Oil painting Creation Myth by Hunter Madsen

Creation Myth

  
  

Most religions proffer some sort of genesis or creation myth.  This is a story about how and why God created the universe and its creatures in the first place. In the telling, we may also be offered vivid metaphorical truths about how the world works.  For example, in Vedic, Chinese, and some North American tribal traditions, we learn that the world is borne upon the back of a gigantic turtle, which is a rather pleasing idea, I suppose, so long as the terrapin just keeps paddling along.  

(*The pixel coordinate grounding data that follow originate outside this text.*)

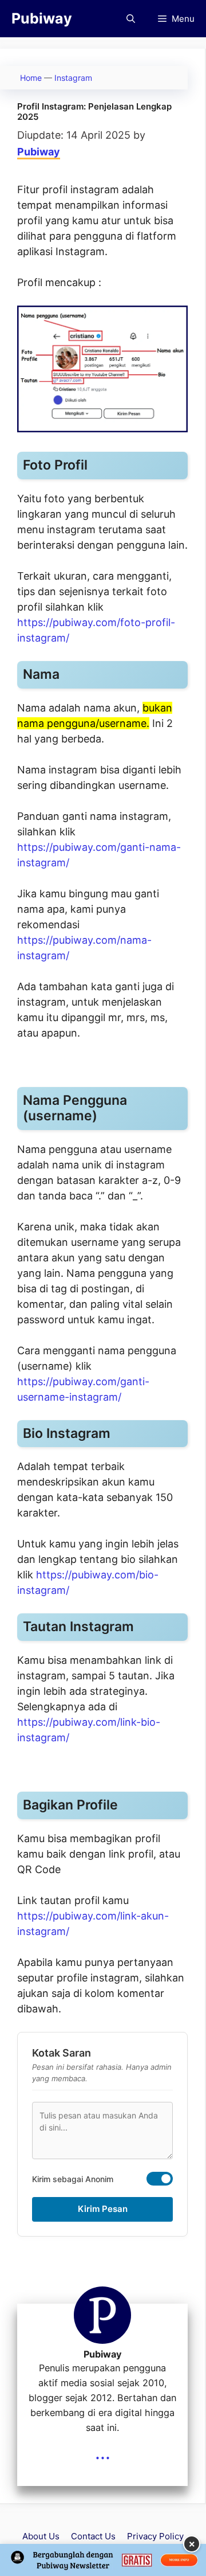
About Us (41, 2536)
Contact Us (93, 2536)
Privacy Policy (155, 2536)
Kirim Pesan (103, 2208)
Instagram (73, 78)
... (102, 2452)
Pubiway (41, 18)
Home (31, 78)
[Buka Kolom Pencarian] (130, 18)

Scratch the surface of such cosmic origin myths, however, and one finds that they mostly boil down to "because God willed it so." While such myths may have the look and shape of a solid answer to life's deepest question, ultimately their content is empty and circular. Even so, they fill a deep human need anyway, and tend to go unchallenged.  Indeed, creation myths seem devised to short-circuit further questioning; akin to ending a child's tediously repeated demands to know exactly why she has to go to bed now:  "Because I said so, that's why." Ok, then.
  
 
Two Questions from Stymean Karlen

                              I
If Man invented God to account for Death,
who invented Man to account for Life?


                             II
I said to God
God, we were not made in your image
You were made in our image
If I did not tell you, you would never know who you are
We call you God
What do you call yourself?

  

TITLE - "Creation Myth"
WHERE - Red cabbage, Port Moody, British Columbia (2018). Karlen poems previously unpublished.